As aforementioned, filter()
function is also very easy to use: just pass the dataset object as the first argument, then you can pass the condition(s) as the following argument(s).
To declare the condition, the most common way is to use the base condition testing:
==
and!=
for testing equal, and not equal condition>
or>=
for testing greater than, and greater than or equal<
or<=
for testing less than, and less than or equal
Let’s try to filter observation with mass
less than or equal to 50
from starwars
dataset:
filter(starwars, mass <= 50)
#> # A tibble: 13 x 13
#> name height mass hair_color skin_color eye_color birth_year gender
#> <chr> <int> <dbl> <chr> <chr> <chr> <dbl> <chr>
#> 1 R2-D2 96 32 <NA> white, bl~ red 33 <NA>
#> 2 Leia~ 150 49 brown light brown 19 female
#> 3 R5-D4 97 32 <NA> white, red red NA <NA>
#> 4 Yoda 66 17 white green brown 896 male
#> 5 Wick~ 88 20 brown brown brown 8 male
#> 6 Sebu~ 112 40 none grey, red orange NA male
#> 7 Dud ~ 94 45 none blue, grey yellow NA male
#> 8 Adi ~ 184 50 none dark blue NA female
#> 9 Barr~ 166 50 black yellow blue 40 female
#> 10 Ratt~ 79 15 none grey, blue unknown NA male
#> 11 Wat ~ 193 48 none green, gr~ unknown NA male
#> 12 Sly ~ 178 48 none pale white NA female
#> 13 Padm~ 165 45 brown light brown 46 female
#> # ... with 5 more variables: homeworld <chr>, species <chr>, films <list>,
#> # vehicles <list>, starships <list>
It might be looks very simple, but let’s dive deeper on how condition testing works to see its full potential.
Behind the scene of condition testing
Before I explain the details, let’s take a look at the first 5 mass
value from starwars
:
head(starwars$mass)
#> [1] 77 75 32 136 49 120
If we test the condition of <= 50
to above data, we will actually get this output:
head(starwars$mass) <= 50
#> [1] FALSE FALSE TRUE FALSE TRUE FALSE
So basically filtering condition is picking up rows with the TRUE
value; and it will discard the rest.

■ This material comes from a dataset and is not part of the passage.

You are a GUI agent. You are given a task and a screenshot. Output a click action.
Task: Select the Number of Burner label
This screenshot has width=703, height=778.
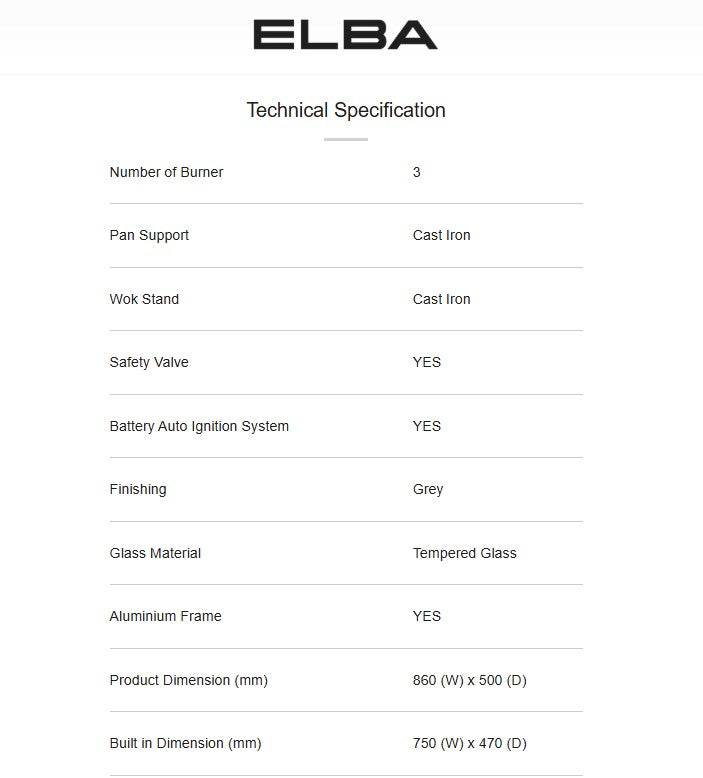(166, 172)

Based on this mechanism, we could also use other helper functions to test a condition, e.g., when we want to see rows with NA
values, we can use is.na()
function:
filter(starwars, is.na(mass))
#> # A tibble: 28 x 13
#> name height mass hair_color skin_color eye_color birth_year gender
#> <chr> <int> <dbl> <chr> <chr> <chr> <dbl> <chr>
#> 1 Wilh~ 180 NA auburn, g~ fair blue 64 male
#> 2 Mon ~ 150 NA auburn fair blue 48 female
#> 3 Arve~ NA NA brown fair brown NA male
#> 4 Fini~ 170 NA blond fair blue 91 male
#> 5 Rugo~ 206 NA none green orange NA male
#> 6 Ric ~ 183 NA brown fair blue NA male
#> 7 Watto 137 NA black blue, grey yellow NA male
#> 8 Quar~ 183 NA black dark brown 62 male
#> 9 Shmi~ 163 NA black fair brown 72 female
#> 10 Bib ~ 180 NA none pale pink NA male
#> # ... with 18 more rows, and 5 more variables: homeworld <chr>,
#> # species <chr>, films <list>, vehicles <list>, starships <list>
or if we want to keep observations with non-NA
value, then we could create a negation using !
:
filter(starwars, !is.na(mass))
#> # A tibble: 59 x 13
#> name height mass hair_color skin_color eye_color birth_year gender
#> <chr> <int> <dbl> <chr> <chr> <chr> <dbl> <chr>
#> 1 Luke~ 172 77 blond fair blue 19 male
#> 2 C-3PO 167 75 <NA> gold yellow 112 <NA>
#> 3 R2-D2 96 32 <NA> white, bl~ red 33 <NA>
#> 4 Dart~ 202 136 none white yellow 41.9 male
#> 5 Leia~ 150 49 brown light brown 19 female
#> 6 Owen~ 178 120 brown, gr~ light blue 52 male
#> 7 Beru~ 165 75 brown light blue 47 female
#> 8 R5-D4 97 32 <NA> white, red red NA <NA>
#> 9 Bigg~ 183 84 black light brown 24 male
#> 10 Obi-~ 182 77 auburn, w~ fair blue-gray 57 male
#> # ... with 49 more rows, and 5 more variables: homeworld <chr>,
#> # species <chr>, films <list>, vehicles <list>, starships <list>
Quick-check on conditions availability
Just like when we check the variables using glimpse()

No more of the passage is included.